Broadening Scientific Discovery by Repurposing Genomic and Proteomic Data
by Shauna Kanel
Atul Butte, MD, PhD, recently received a $1.1 million R01 grant from the National Library of Medicine to find and translate genomic data into clinically useful form. This research calls for Butte to develop a system using controlled vocabularies to represent the context and results of experiments from microarray expression, proteomic and genomic data repositories.
By integrating RNA expression detection microarrays, which measure gene expression, and proteomic data from multiple fields of research, Butte hopes to amass and improve access to data, making it easy for researchers and physicians to ask new questions of existing data. This will add to the overall utility of genomic and proteomic experiments in the clinical realm.
Finding new uses for existing data is essential in the genome era of high yield, but often single-purpose, experiments. Researchers have found difficulty in joining relevant data from the nearly 250,000 internationally publicly-available samples, as data and annotations on the data are usually represented by unstructured free-text. This has previously limited computer readability and secondary usage.

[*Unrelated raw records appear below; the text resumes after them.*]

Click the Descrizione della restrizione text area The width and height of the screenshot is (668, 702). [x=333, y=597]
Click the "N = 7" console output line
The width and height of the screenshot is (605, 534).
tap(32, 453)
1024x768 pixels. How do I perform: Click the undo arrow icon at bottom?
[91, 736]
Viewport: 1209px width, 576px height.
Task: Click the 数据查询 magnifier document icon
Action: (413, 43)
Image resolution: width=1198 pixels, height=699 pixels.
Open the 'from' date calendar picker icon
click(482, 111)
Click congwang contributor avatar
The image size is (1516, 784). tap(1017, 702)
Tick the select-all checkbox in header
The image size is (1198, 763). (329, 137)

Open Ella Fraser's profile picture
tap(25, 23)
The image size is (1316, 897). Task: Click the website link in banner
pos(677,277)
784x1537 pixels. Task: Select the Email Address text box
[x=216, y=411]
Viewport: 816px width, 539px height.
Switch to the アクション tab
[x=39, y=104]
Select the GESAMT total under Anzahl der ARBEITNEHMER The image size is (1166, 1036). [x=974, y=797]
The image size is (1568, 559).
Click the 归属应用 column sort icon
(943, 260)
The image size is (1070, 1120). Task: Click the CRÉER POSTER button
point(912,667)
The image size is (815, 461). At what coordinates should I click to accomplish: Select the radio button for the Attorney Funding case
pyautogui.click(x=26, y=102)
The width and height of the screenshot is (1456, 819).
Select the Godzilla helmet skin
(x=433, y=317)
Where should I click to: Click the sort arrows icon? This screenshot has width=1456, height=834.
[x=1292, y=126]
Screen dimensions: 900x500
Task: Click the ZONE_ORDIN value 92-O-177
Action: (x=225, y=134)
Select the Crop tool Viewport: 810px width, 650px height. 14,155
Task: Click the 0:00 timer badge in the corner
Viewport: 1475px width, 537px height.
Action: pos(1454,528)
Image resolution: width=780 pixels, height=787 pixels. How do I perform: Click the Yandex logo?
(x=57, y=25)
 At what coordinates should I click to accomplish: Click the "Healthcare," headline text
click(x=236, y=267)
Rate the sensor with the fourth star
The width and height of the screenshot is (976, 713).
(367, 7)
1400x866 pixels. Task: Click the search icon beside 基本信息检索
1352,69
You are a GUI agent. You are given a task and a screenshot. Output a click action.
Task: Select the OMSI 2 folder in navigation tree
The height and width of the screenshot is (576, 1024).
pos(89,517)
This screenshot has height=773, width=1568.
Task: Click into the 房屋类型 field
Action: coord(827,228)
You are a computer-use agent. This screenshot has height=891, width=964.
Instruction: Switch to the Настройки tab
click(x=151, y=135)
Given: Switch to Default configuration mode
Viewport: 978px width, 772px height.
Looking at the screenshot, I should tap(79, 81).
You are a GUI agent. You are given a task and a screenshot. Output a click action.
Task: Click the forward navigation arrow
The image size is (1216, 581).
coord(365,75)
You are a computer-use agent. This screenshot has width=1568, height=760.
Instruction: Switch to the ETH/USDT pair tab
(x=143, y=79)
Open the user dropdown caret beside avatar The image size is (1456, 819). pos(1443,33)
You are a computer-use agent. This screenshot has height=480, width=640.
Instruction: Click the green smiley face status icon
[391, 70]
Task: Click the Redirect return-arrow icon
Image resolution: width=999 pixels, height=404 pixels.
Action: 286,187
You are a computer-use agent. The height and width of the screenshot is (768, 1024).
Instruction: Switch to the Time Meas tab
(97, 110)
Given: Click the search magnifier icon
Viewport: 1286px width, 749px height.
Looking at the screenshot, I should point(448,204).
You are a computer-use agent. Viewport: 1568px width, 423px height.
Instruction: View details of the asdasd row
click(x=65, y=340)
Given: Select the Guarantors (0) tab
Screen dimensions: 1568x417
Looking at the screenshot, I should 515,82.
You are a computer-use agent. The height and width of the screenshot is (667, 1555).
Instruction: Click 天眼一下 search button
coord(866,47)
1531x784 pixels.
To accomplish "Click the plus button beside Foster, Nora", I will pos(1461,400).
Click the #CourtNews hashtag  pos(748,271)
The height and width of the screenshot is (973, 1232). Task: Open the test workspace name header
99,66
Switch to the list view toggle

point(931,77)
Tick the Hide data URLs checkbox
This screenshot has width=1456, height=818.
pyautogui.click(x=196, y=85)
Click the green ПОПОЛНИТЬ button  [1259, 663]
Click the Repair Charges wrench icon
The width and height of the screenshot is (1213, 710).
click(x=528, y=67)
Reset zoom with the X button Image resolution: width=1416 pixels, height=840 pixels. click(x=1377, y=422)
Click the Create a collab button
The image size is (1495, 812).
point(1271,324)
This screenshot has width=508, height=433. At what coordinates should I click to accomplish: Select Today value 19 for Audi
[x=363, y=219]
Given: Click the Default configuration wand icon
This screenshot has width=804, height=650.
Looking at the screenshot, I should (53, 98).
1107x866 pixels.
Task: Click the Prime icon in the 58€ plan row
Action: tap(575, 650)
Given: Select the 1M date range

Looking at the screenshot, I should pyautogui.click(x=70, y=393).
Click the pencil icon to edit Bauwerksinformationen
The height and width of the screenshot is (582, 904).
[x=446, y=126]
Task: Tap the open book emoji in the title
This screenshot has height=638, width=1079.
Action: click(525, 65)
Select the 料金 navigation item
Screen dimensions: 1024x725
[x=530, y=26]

Butte plans to group information together, making it easy to search and link to a vast array of clinical measurements. With Butte’s work, data from expression microarrays and proteomic experiments could be combined with medical and clinical knowledge to find new results.
To repurpose the data, Butte will develop a system to represent the context of experiments using a structured medical language to “map” terms to each other. He will also develop tools and methods to improve access to microarray and proteomic samples across five international repositories, joining relevant information.
To focus tool development and ensure biological relevance, two Driving Biological Projects in the domains of solid-organ transplantation and T-cell biology will search for experimental data within and across microarray and proteomic repositories. This will allow collaborating researchers to use newly-accessible, existing data, to pose new questions in their field, and look at these sciences in new ways.
Other Stanford faculty participating in the grant with Butte include Minnie Sarwal, MD, PhD (Pediatric Nephrology) and Christopher Manning, PhD (Computer Science).